Und dann schlug der Tod zu: E verlor seine Schwester, seine Mutter, einige Freunde noch dazu. Kein Artikel über die Eels kommt ohne die Nennung dieser Schicksalsschläge aus, so ist die authentizitätssüchtige Rockbranche. Doch während Billy Corgan mit seinem Leiden hausieren geht, um die dräuende Musik der Smashing Pumpkins zu rechtfertigen, betreibt E mit seinem Songwriting echte Trauerarbeit. Das zweite Eels-Album Electro-Shock Blues ist beispielhaft in seinem poetischen und doch nicht verklärenden Umgang mit dem Schmerz. Dabei hilft E natürlich der schwarze Humor, der ihn schwarzgallige Texte zur Melodie von „O du Fröhliche“ singen lässt. Und dann das bewegende Ende jener Platte: „I was thinking about how everyone is dying / And maybe it's time to live.“

Am Montag war im Spiegel der groteske Versuch von Billy Corgan zu lesen, sich vom Leidensmann zum „Pop-Terroristen“ umzudeuten. Dabei ist die Musik der Pumpkins mehr denn je ein ungenießbarer Brei aus überproduziertem, selbstgefälligen Pathos-Rock.
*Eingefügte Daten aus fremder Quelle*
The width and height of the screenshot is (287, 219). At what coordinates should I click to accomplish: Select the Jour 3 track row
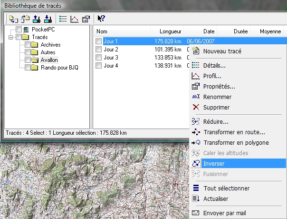(x=111, y=58)
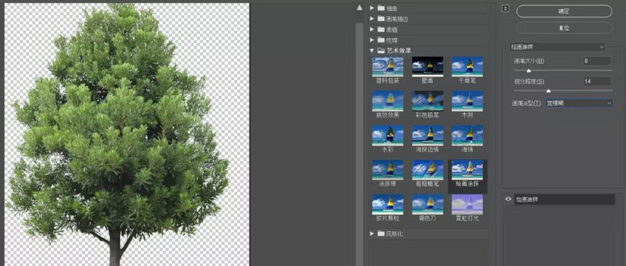626x266 pixels.
Task: Apply the 壁画 artistic filter
Action: (427, 66)

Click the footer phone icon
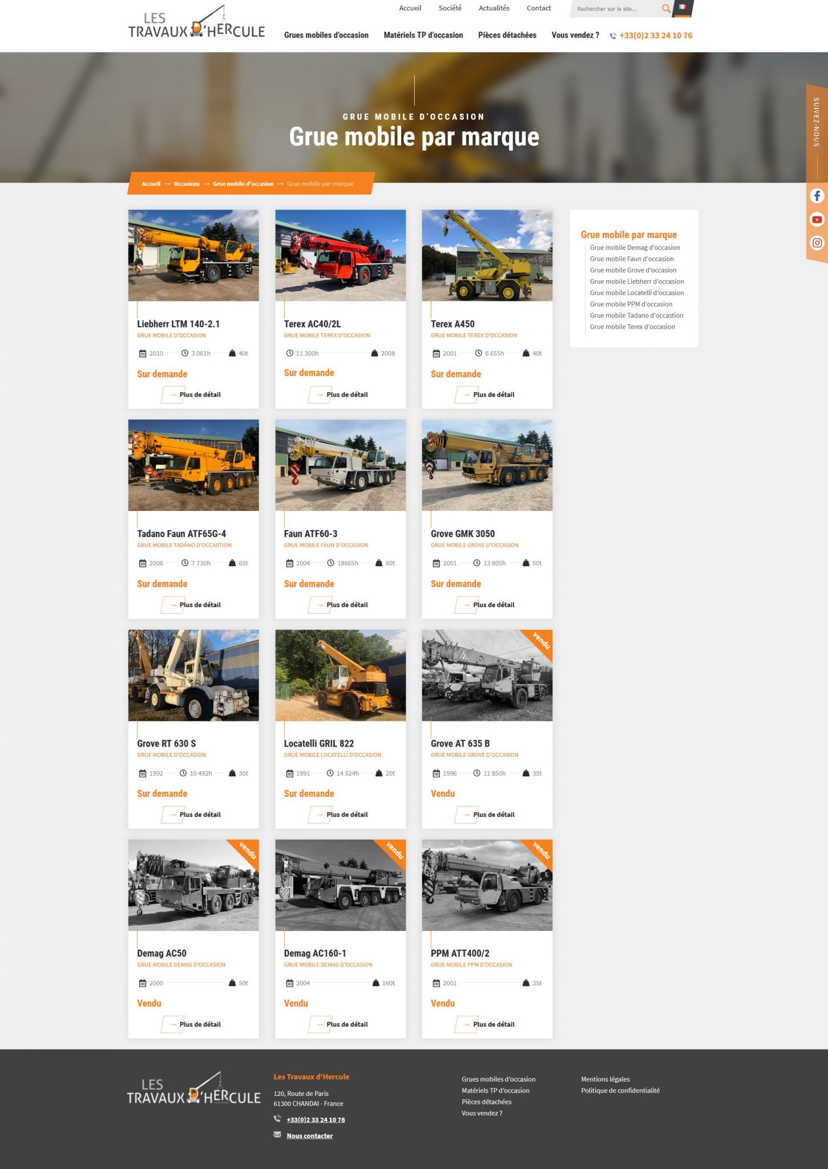point(277,1119)
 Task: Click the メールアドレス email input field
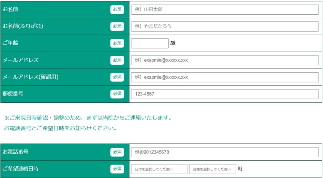(225, 60)
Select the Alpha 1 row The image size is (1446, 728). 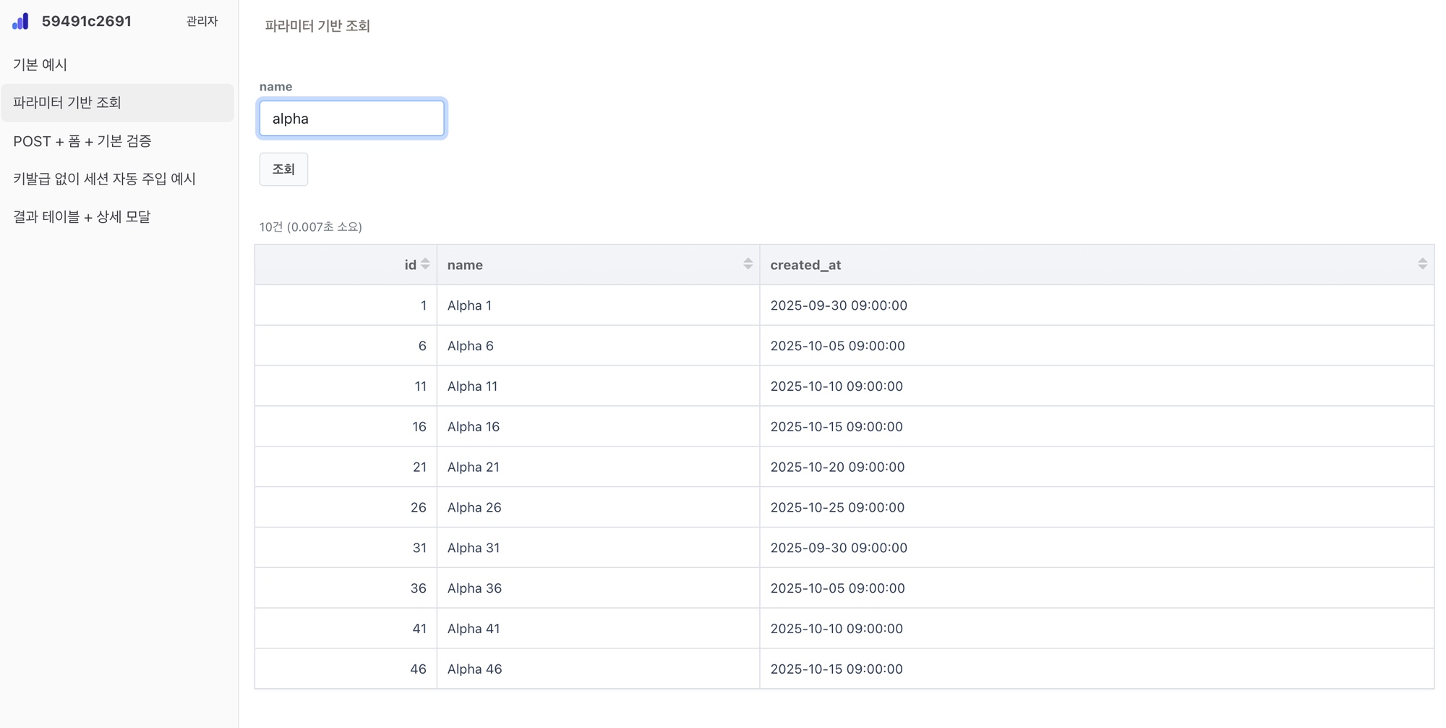pyautogui.click(x=469, y=305)
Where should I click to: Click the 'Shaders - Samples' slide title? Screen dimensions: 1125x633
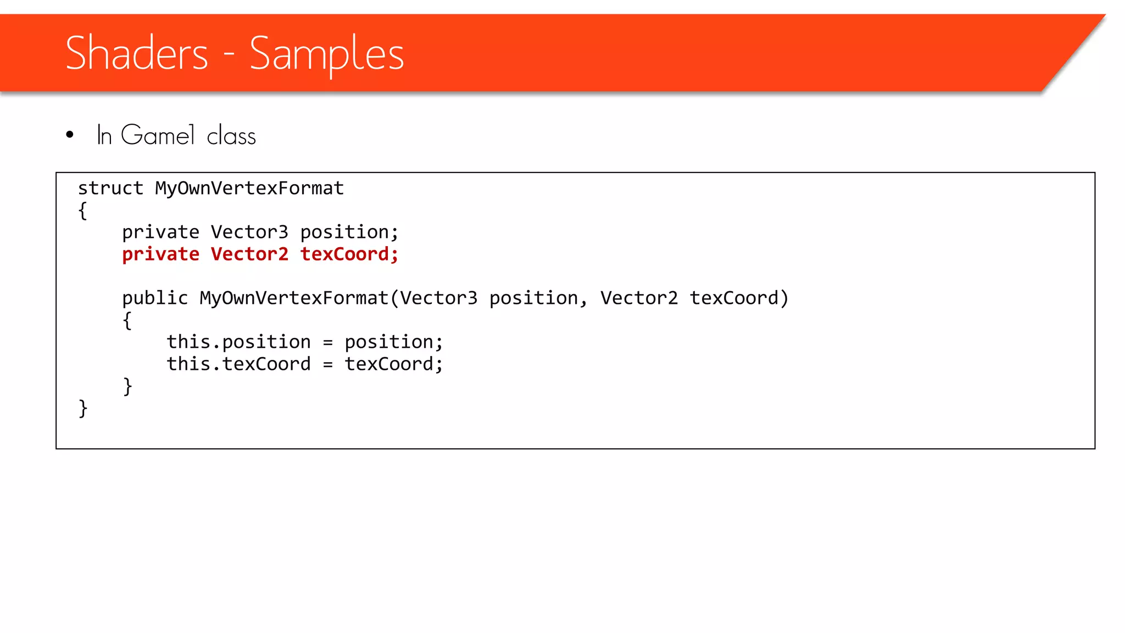click(235, 53)
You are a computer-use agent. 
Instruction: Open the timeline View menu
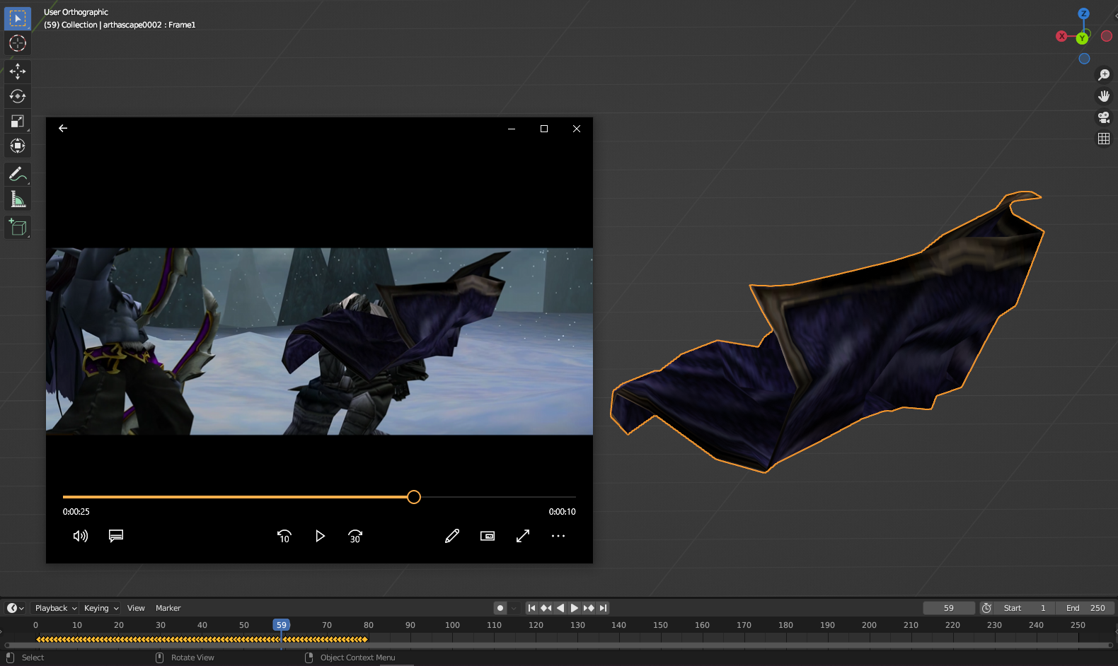tap(136, 608)
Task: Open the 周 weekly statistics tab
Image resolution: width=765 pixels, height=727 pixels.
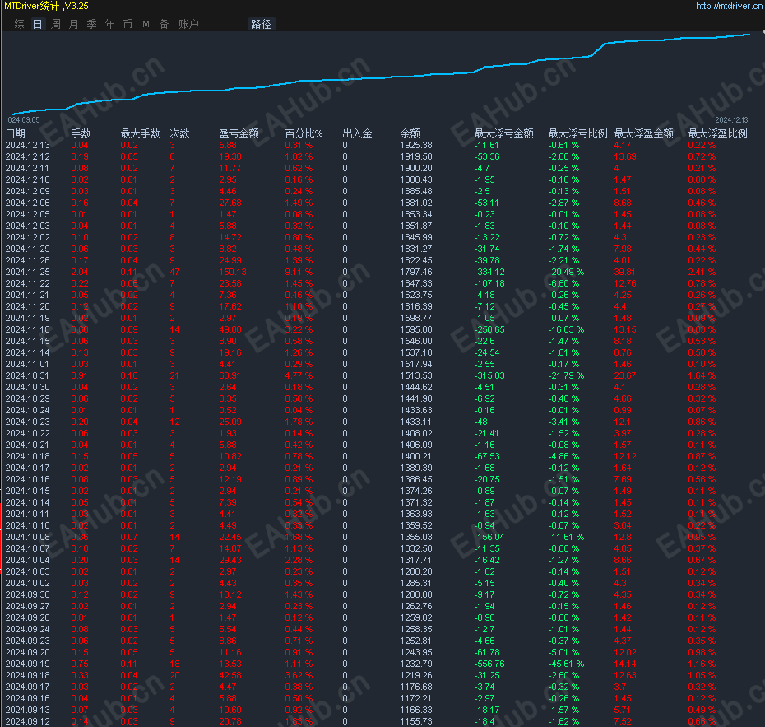Action: click(55, 24)
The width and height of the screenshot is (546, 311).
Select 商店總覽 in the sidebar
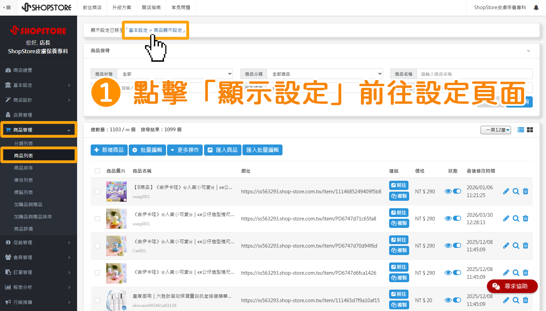pyautogui.click(x=23, y=70)
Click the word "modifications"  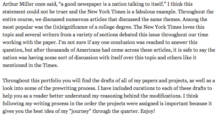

Wie leichtfüßig kommt dagegen die Musik der Eels daher! Auf dem hervorragenden neuen Album Daisies Of The Galaxy hört man einen Trauermarsch, schmissigen Power-Pop, fast Trip-Hoppiges und wunderschöne Balladen. Den Singlehit „It's Beautiful Blues“ als Hidden Track versteckt – so gut ist diese Platte! In der Bezugnahme auf den Blues, in der Stimmlage und in seinem Umgang mit Technologie ähneln die Eels Beck. Doch während Beck immer wieder auf der Suche nach dem nächsten stylishen Witz ist, ist die Fröhlichkeit, mit der E „Goddamn, it's a beautiful day“ singt, eine hart er-kämpfte. Um das zu bemerken, muss man nicht seine Lebensgeschichte kennen, das hört man!

Im Konzert wechselt E von der Gitarre zum Klavier hin und her, begleitet von seinem treuen Schlagzeuger Butch und einigen Streichern und Bläsern. Die Halle wird teilweise bestuhlt sein. Da kann das Publikum dann in sich gehen und sich klar darüber werden, dass oft diejenigen, die in der Schulklasse nicht die Beliebtes-ten waren, im Leben Großes schaffen.